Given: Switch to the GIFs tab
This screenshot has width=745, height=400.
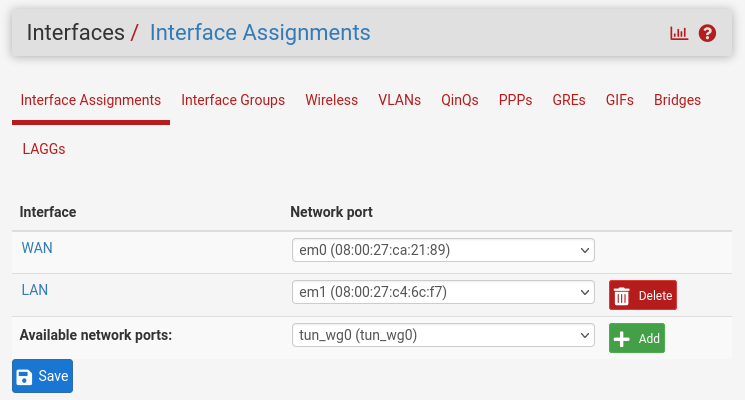Looking at the screenshot, I should 620,100.
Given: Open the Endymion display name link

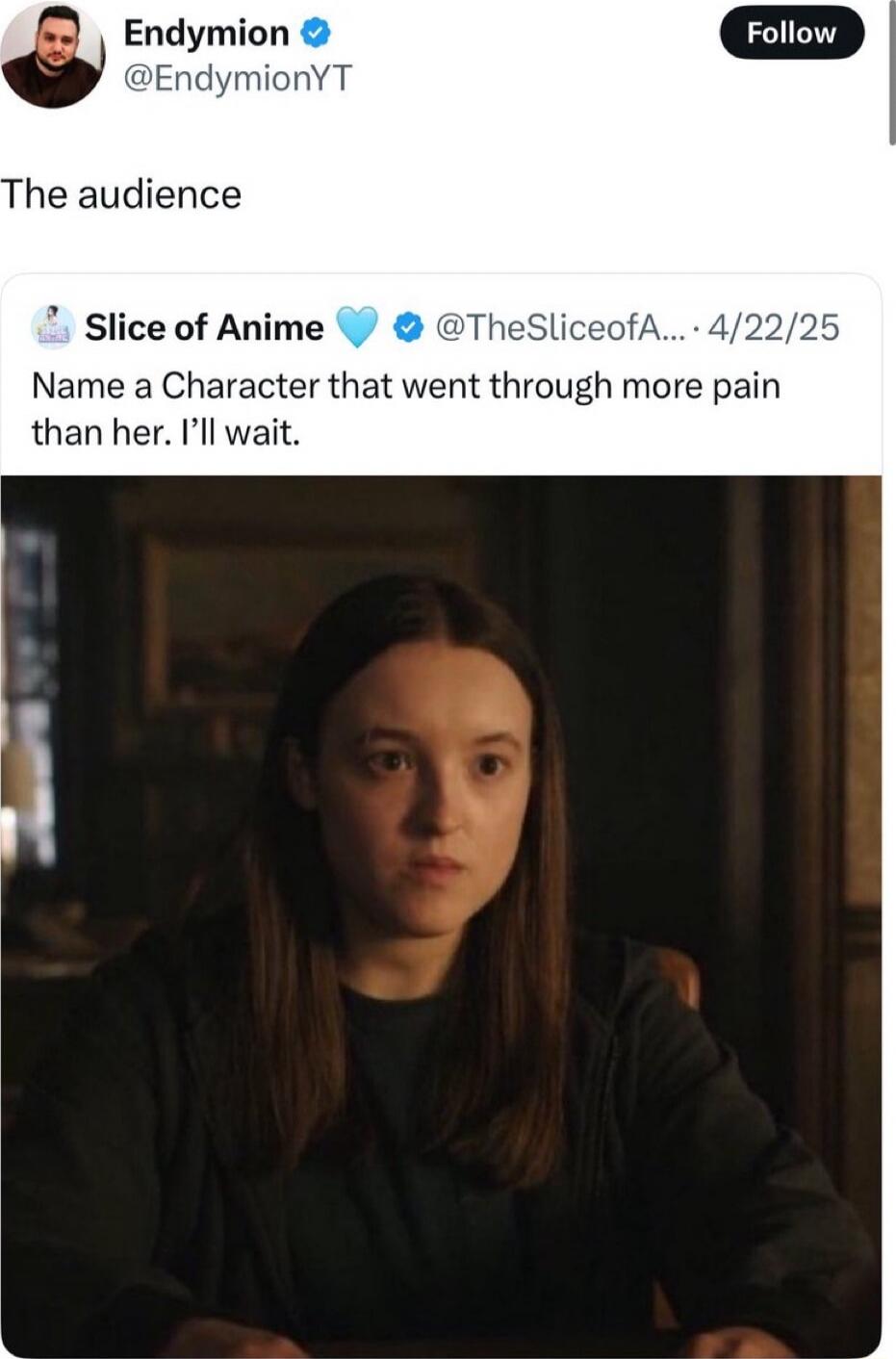Looking at the screenshot, I should (206, 34).
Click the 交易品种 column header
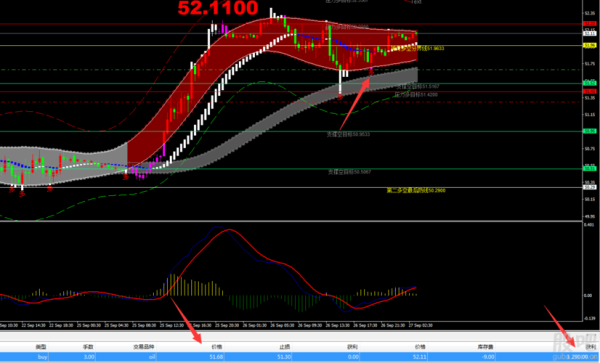The height and width of the screenshot is (363, 600). [143, 347]
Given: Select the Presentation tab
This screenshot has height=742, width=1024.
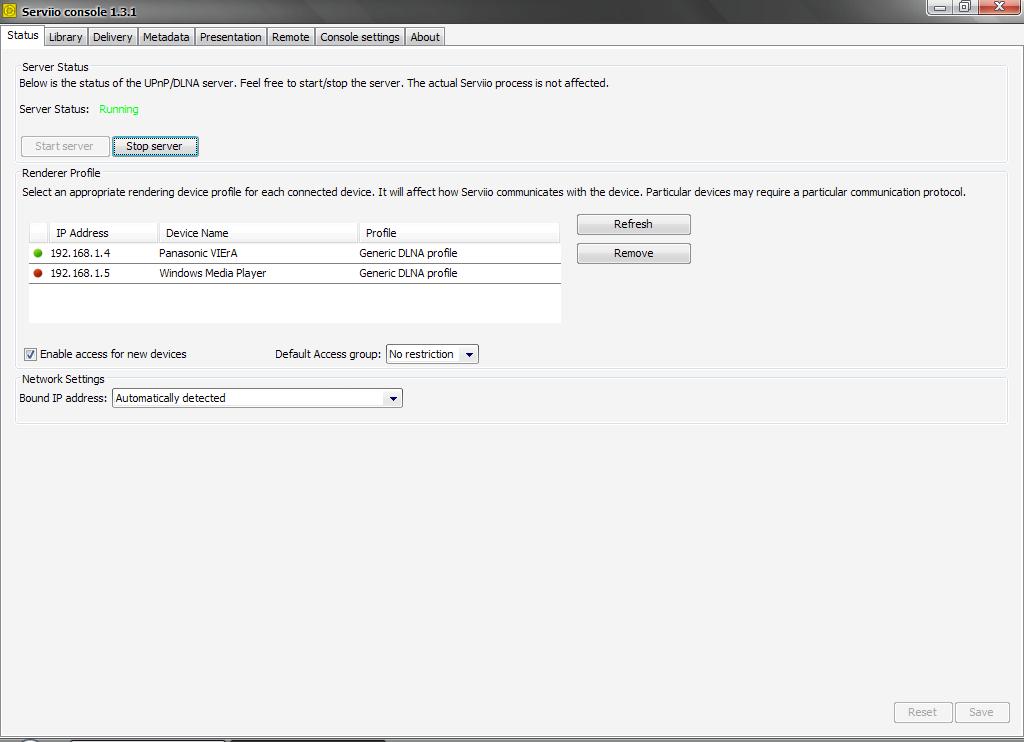Looking at the screenshot, I should [x=230, y=37].

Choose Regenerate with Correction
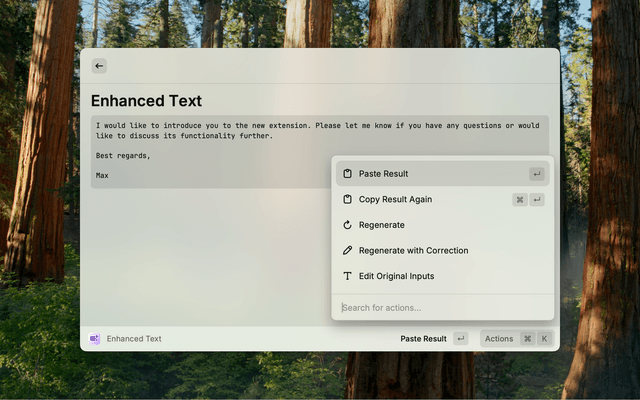tap(413, 250)
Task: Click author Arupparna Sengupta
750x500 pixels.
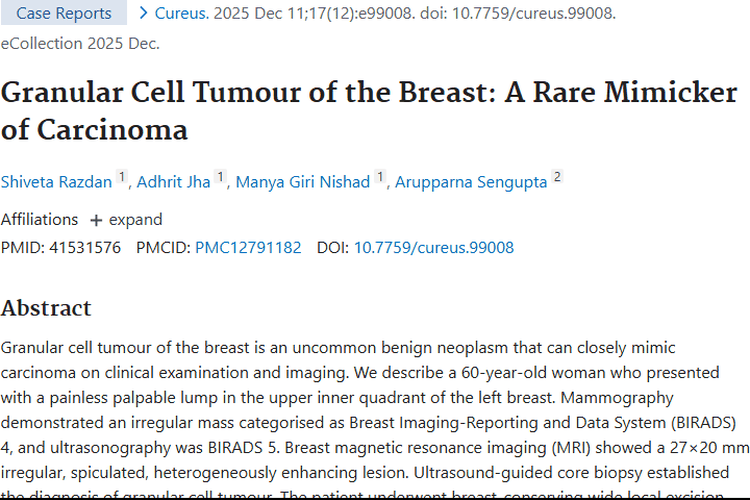Action: pos(471,182)
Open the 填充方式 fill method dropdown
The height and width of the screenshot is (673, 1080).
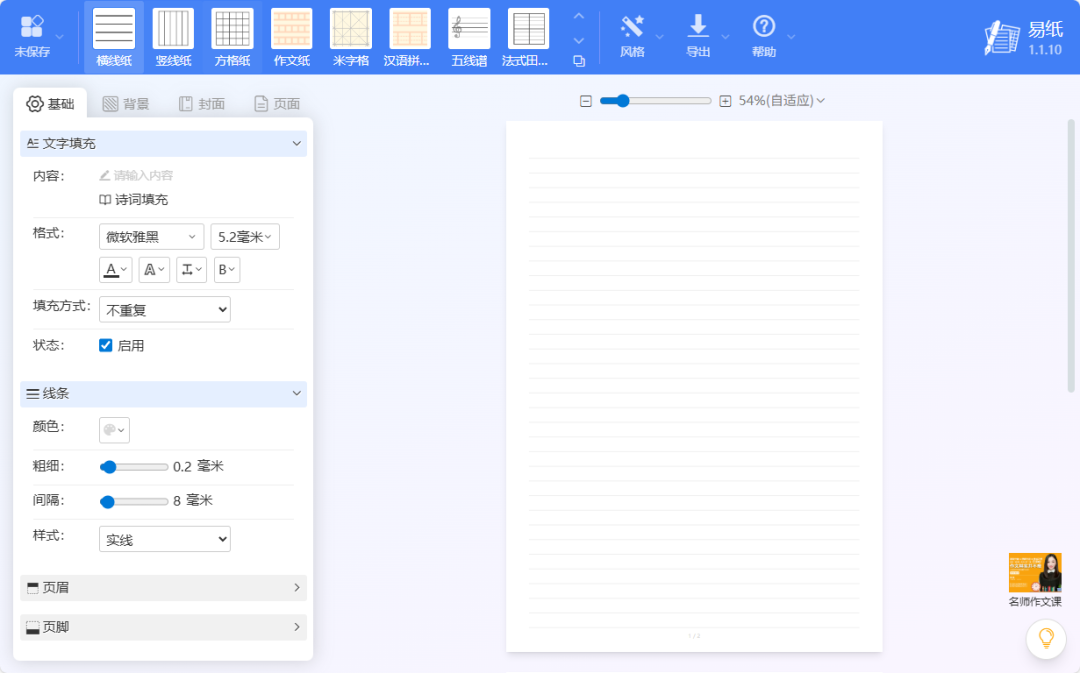[164, 309]
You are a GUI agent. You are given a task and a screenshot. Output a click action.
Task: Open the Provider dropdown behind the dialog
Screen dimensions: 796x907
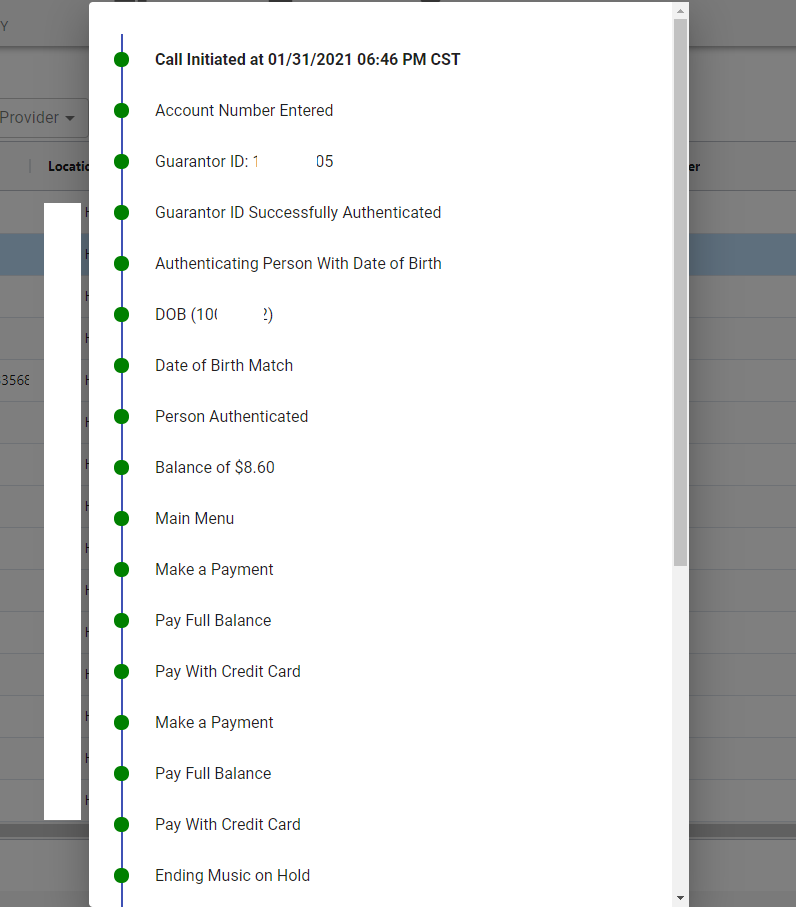click(x=38, y=118)
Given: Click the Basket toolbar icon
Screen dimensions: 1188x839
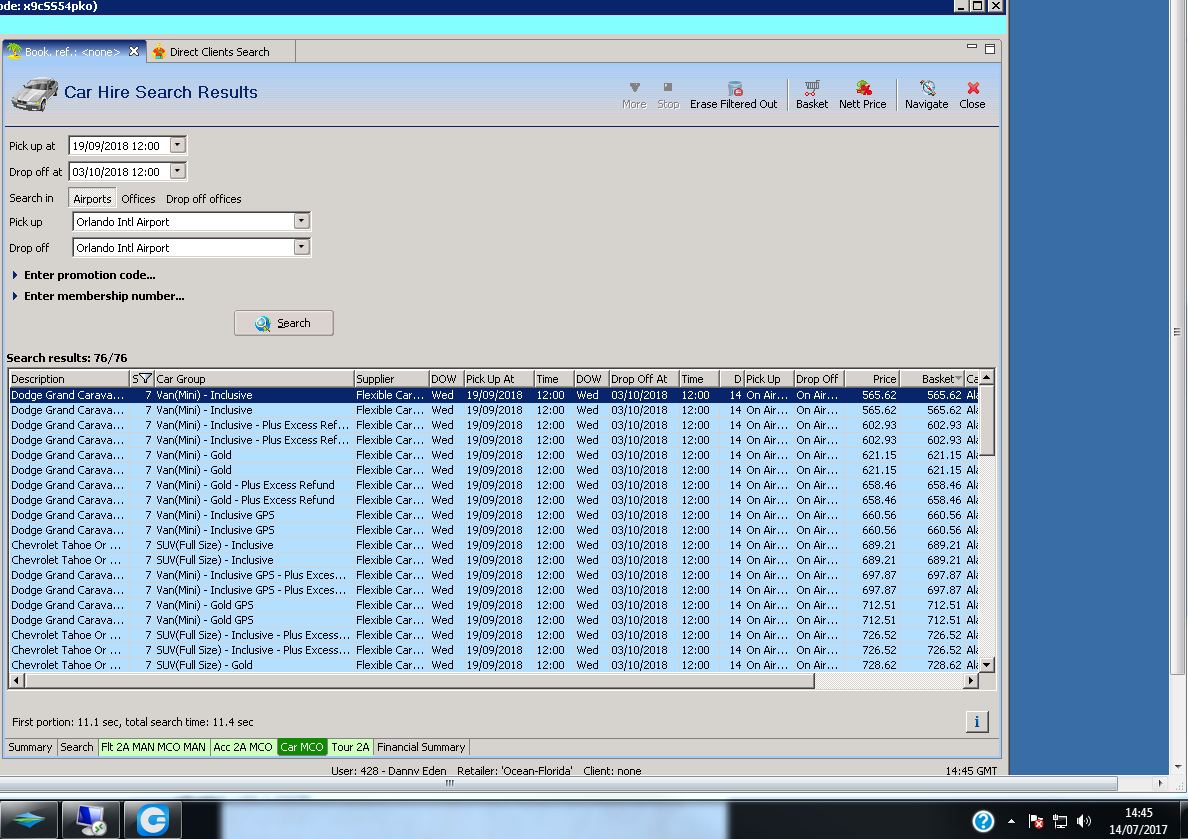Looking at the screenshot, I should pos(812,95).
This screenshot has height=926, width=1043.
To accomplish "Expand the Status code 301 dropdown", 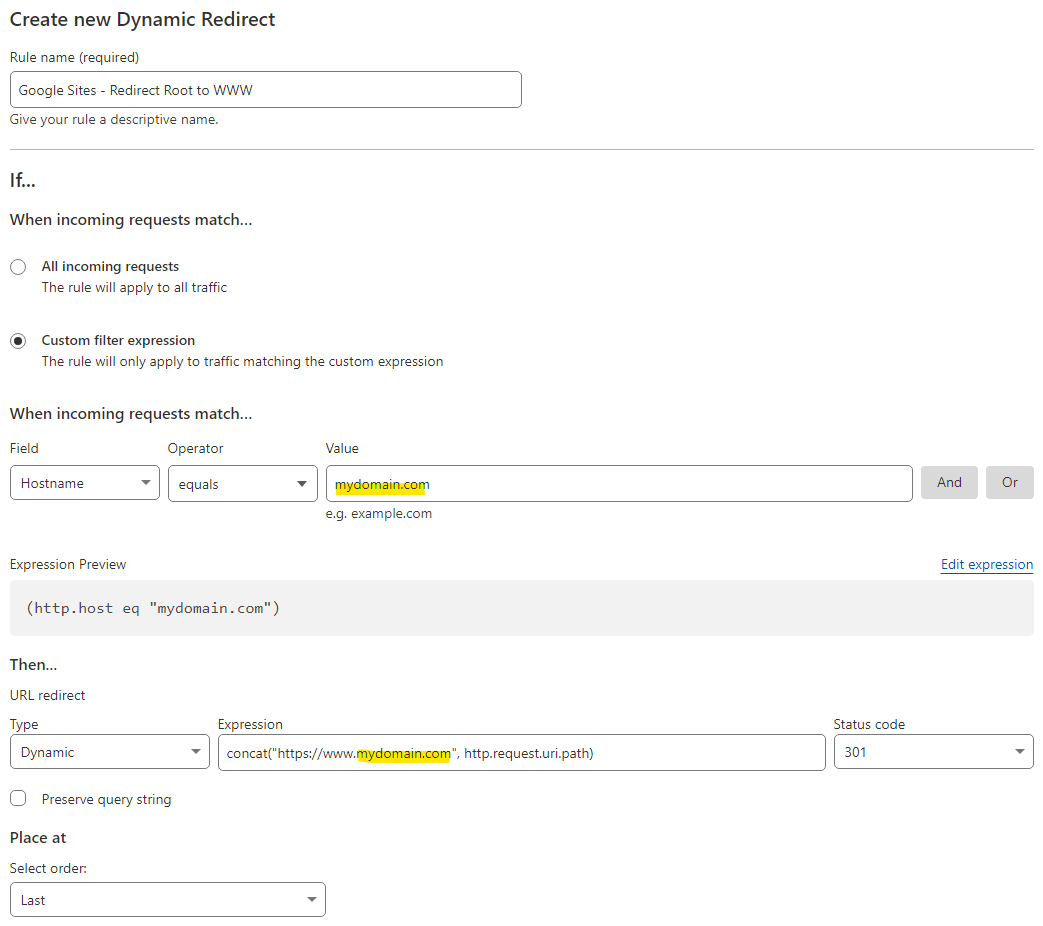I will click(933, 752).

----

● **What to work on**
Go to the line above that contains "Given: Select the Presentation tab" and reproduce everything exactly from there through the line that contains "You are a GUI", leaving out the pictures.

● **Solution to this exercise**
Given: Select the Presentation tab
This screenshot has height=742, width=1024.
Looking at the screenshot, I should [x=230, y=37].

Choose Regenerate with Correction
tap(413, 250)
Task: Click author Arupparna Sengupta
750x500 pixels.
Action: pos(471,182)
Open the 填充方式 fill method dropdown
The height and width of the screenshot is (673, 1080).
[164, 309]
You are a GUI agent. You are given a task and a screenshot. Output a click action.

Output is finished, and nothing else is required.